Moving from a multiplicative to an additive test for whether the effect of one risk factor varies across levels of another will also avoid a problem with the logistic product term discussed by Norton and colleagues (2004). They show that, while the (X1*X2) product term in a linear model is the interaction effect -- the difference in the effect of X1 on Y across levels of X2 -- this is not the case with nonlinear (logit, probit) models. For these models, the interaction effect is the cross-partial derivative of the expected value of Y with respect to X1 and X2 (Norton et al. 2004, Corneliβen and Sonderhof 2009).

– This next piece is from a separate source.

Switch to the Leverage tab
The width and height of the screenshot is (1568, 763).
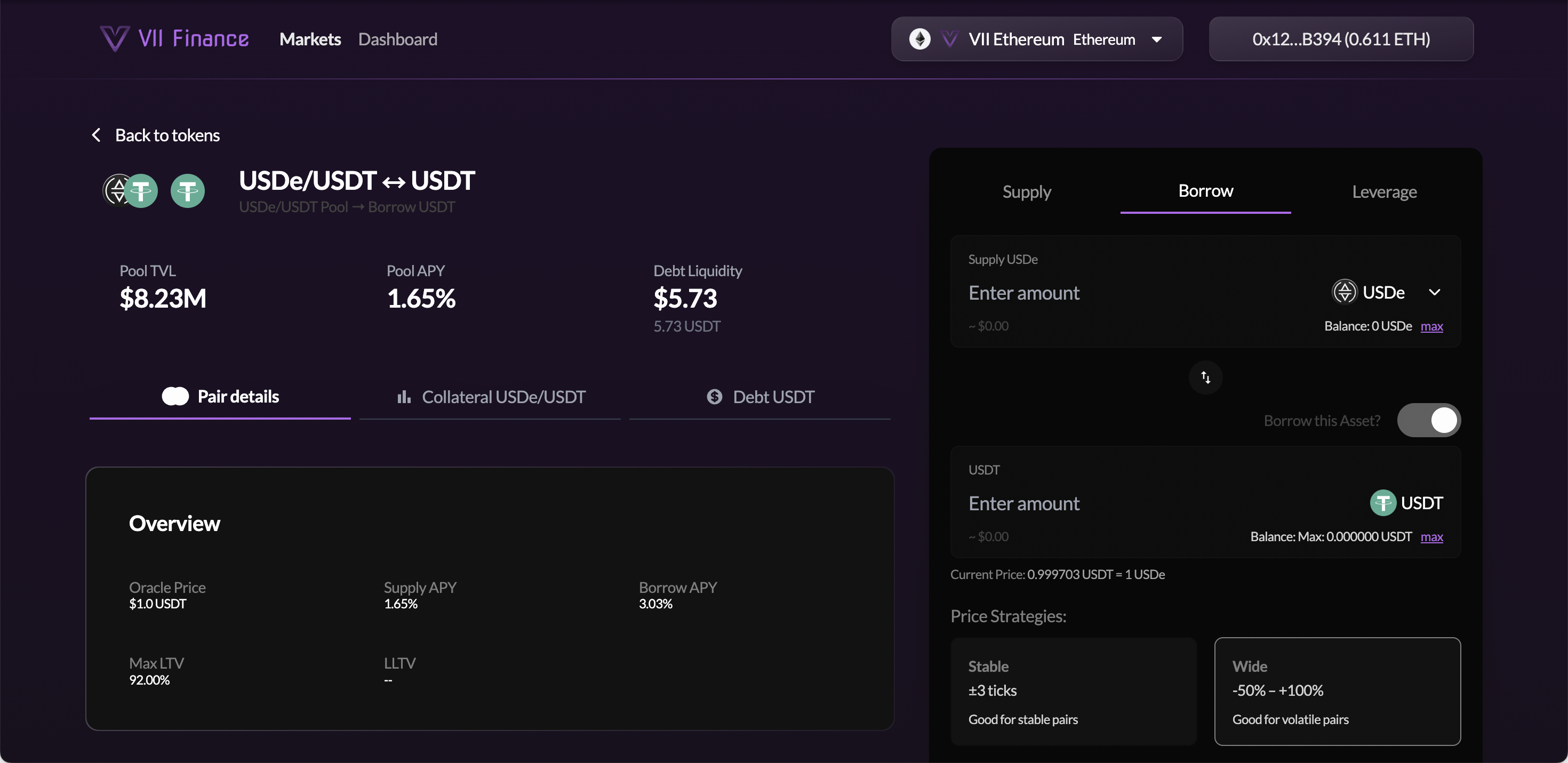point(1384,191)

Testing Whether Additive Change in the Probability of Disability Varies Across Subgroups

The predicted probabilities from the GEE and GLMM models in Table 4 indicated that increases in the probability of disability are greater among the cognitively impaired in our sample data. We require a significance test to determine whether we can reject the null hypothesis of no group differences in the trajectory of additive change for the population. A variety of authors have developed methods for testing whether the effect of one risk factor on a dichotomous outcome varies across levels of another on an additive scale for cross-sectional, cohort, and case-control data (Hosmer and Lemeshow 1992; Assman et al. 1996; Knol et al. 2007; Li and Chambless 2007; Norton et al. 2004). We extend their work by providing methods which can be used with longitudinal repeated-measures data.

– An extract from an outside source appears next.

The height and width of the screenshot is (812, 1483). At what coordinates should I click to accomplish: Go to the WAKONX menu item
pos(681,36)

While a longitudinal linear probability model could be used to test whether additive change in the probability of disability varies across subgroups, the standard errors would be incorrect due to the presence of heteroscedasticity. Further, fitting a straight line to the probability of an event miss-specifies the shape of the underlying probability distribution, and can generate predicted probabilities less than zero or greater than one (Hanushek and Jackson 1977). A more statistically sound alternative is to use the results from a longitudinal logistic model to test the difference in the marginal effect of one predictor across levels of another. The marginal effect is an approximation of the amount of change in expected Y per unit change in a predictor on an additive scale -- the derivative of the mean expected probability of Y given X. It can be estimated with existing software via the Stata ‘margins’ postestimation command (StataCorp 2009). Several recent technical documents illustrate how the margins command can be used to estimate and test differences in the marginal effect of one predictor across levels of another (Buis 2010; Stata FAQ 2010a; Stata FAQ 2010b; Ender 2010).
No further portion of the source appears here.